WORK INSTRUCTIONS:
[1] In the passage on digital citizenship, how many "digital closings" of civic space did the research in ten African countries identify?
[2] Continue the passage on digital citizenship, starting after its final sentence.

DOCUMENT EXCERPT:

Development co-operation actors, working with civil society and governments, can help keep online civic spaces open and ensure that states and corporations which deploy digital technologies respect the rights of digital citizens and the rule of law.
Digital citizenship is the use of mobile and Internet tools in online civic engagement. Around the world, individuals are adopting and adapting digital technologies to expand the boundaries of online civic space to demand change and claim rights and social justice. Countering and confronting them is a growing trend of digital authoritarianism – the deployment of digital technologies by those who hold power to restrict democratic space and curtail digital citizenship. This battle over online civic space is constant: neither side is ever completely successful, but unless digital citizenship is regularly exercised and defended, democratic civic space is likely to be lost.
Development co-operation, therefore, has an important role in supporting civil society and progressive governments to structure opportunities for digital citizenship. Digital technologies can facilitate transparency and accountability, and either open or close online spaces for the kind of “inclusive, participatory and representative decision-making at all levels” that all governments signed up to in Sustainable Development Goal 16.7 (Sustainable Development Solutions Network, 2015[1]).
Thanks to mobile and Internet technologies, civic engagement and debate – like political, social and economic life – increasingly happen online. Digital technologies are used in campaigns to call out sexual harassment, highlight government corruption and even remove presidents. Increasingly, policy debates also take place online, including those around gender, vaccinations and migration. Therefore, it matters who gets to participate, influence and determine debate in the process of digital citizenship.
While digital divides persist within and between countries, digital citizenship has expanded, offering new opportunities and freedoms for millions of people around the world. For instance, recent research in ten African countries identified 65 positive examples of what the African Digital Rights Network calls “digital openings”, which include social media activism and innovations to provide transparency and track corruption (Roberts, 2021[2]). At the same time, there is growing concern within civil society that states and corporations are using digital tools for authoritarian ends and to close online spaces for debate and dissent (Shahbaz, 2018[3]; Mare, 2020[4]). The research in Africa also found evidence of this worrying trend, identifying 115 “digital closings” of civic space,1 including through state surveillance, online disinformation and Internet shutdowns (Roberts, 2021[2]). Figure 8.1 presents examples of digital openings and closings.

[Pixel coordinate grounding data]

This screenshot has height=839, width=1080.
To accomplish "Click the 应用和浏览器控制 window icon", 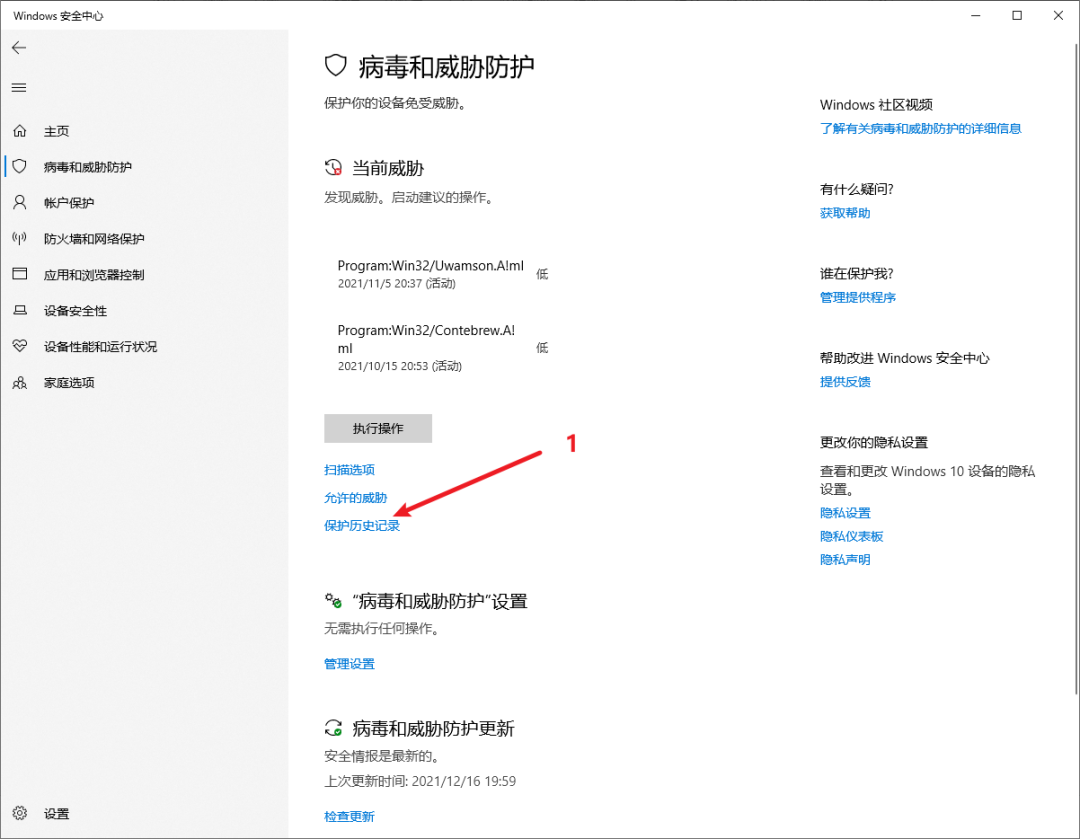I will 20,275.
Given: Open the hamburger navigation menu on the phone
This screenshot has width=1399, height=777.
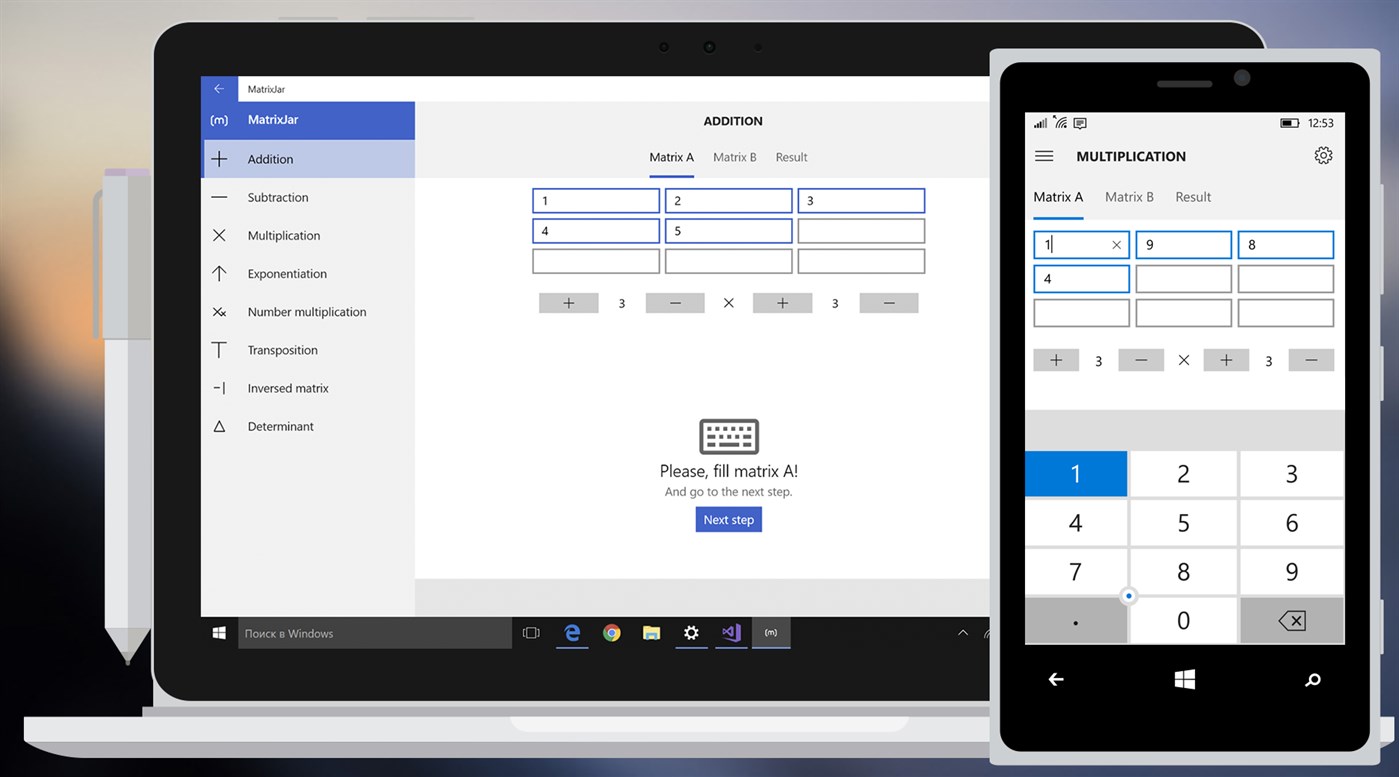Looking at the screenshot, I should pos(1044,156).
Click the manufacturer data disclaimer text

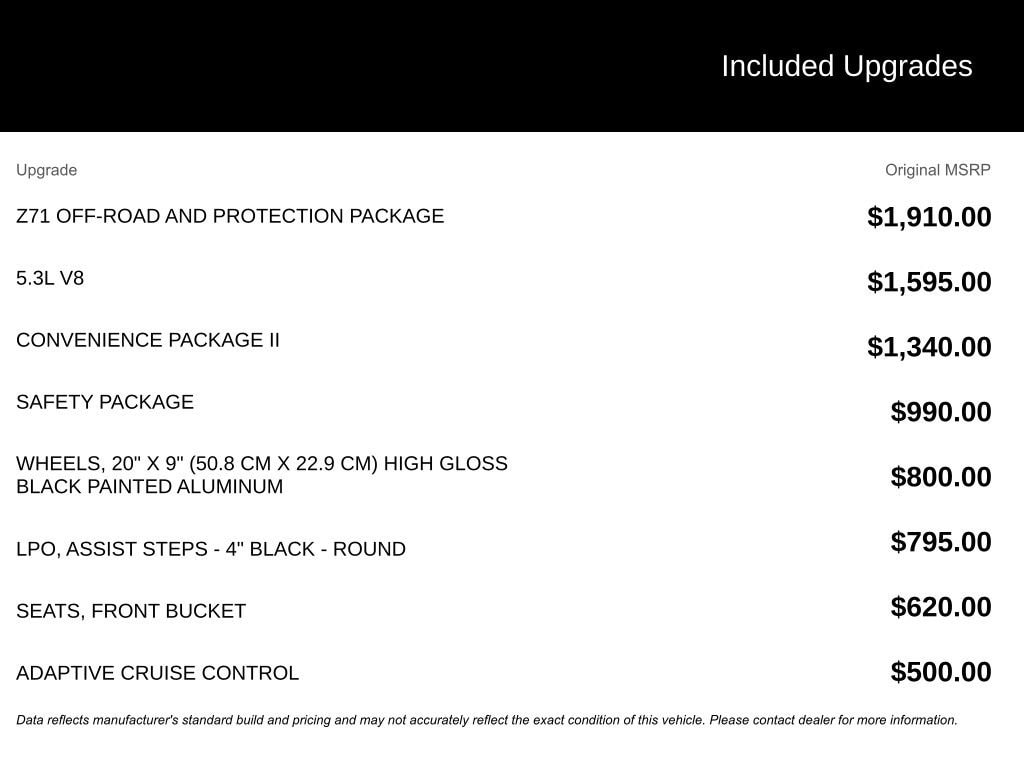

ANSWERS FOR THE EXERCISE:
[1] 115

[2]
Definitions of digital citizenship and digital citizens are evolving as the positive and potentially negative aspects of digital technologies become apparent. Thirteen years ago, Tolbert, Mossberger and McNeal (2008[5]) defined digital citizenship as “the ability to participate in society online”, and digital citizens as “those who use technology frequently [daily], who use technology for political information to fulfil their civic duty, and who use technology at work for economic gain”. In their view, digital citizenship is characterised by three dimensions: (1) social inclusion, (2) civic participation and (3) economic opportunity. Most digital citizenship literature between 2005 and 2015 focused on documenting and analysing the benefits of using digital technologies to enable social and economic inclusion, and their role as a tool in popular uprisings to remove repressive governments around the world.
However, not all digital citizenship is progressive or even desirable. If defined merely as online civic engagement, then online xenophobia or calls for ethnic cleansing could qualify as digital citizenship. For this reason, a definition of digital citizenship is needed that goes beyond the use of digital technologies in social life and includes a normative commitment to human rights or social justice. At a minimum, development actors have an interest in “online voice”: digital citizenship that facilitates inclusion and participation of marginalised groups. Some in the development community will go further, supporting digital rights: digital citizenship that advances goals of equity and rights. Ideally, digital citizenship should shift unjust power structures (between authoritarian leaders and citizens or in gender relations). For this reason, digital citizenship is more appropriately defined as the use of mobile and Internet tools in civic engagement to claim rights and social justice.
At a minimum, development actors have an interest in “online voice”: digital citizenship that facilitates inclusion and participation of marginalised groups. Some in the development community will go further, supporting digital rights: digital citizenship that advances goals of equity and rights.
Digital citizenship is often most precious in authoritarian settings and when democratic space is shrinking or closed. During periods of repression, citizens forced underground or into exile often open online civic spaces to exercise their rights to freedom of speech and communication (Roberts, 2019[6]). According to Freedom House, 2021 is the 15th consecutive year of declining political freedoms worldwide (Shahbaz, 2018[3]), a period also characterised by shrinking civic space (CIVICUS, 2020[7]). The space for digital citizenship cannot be taken for granted.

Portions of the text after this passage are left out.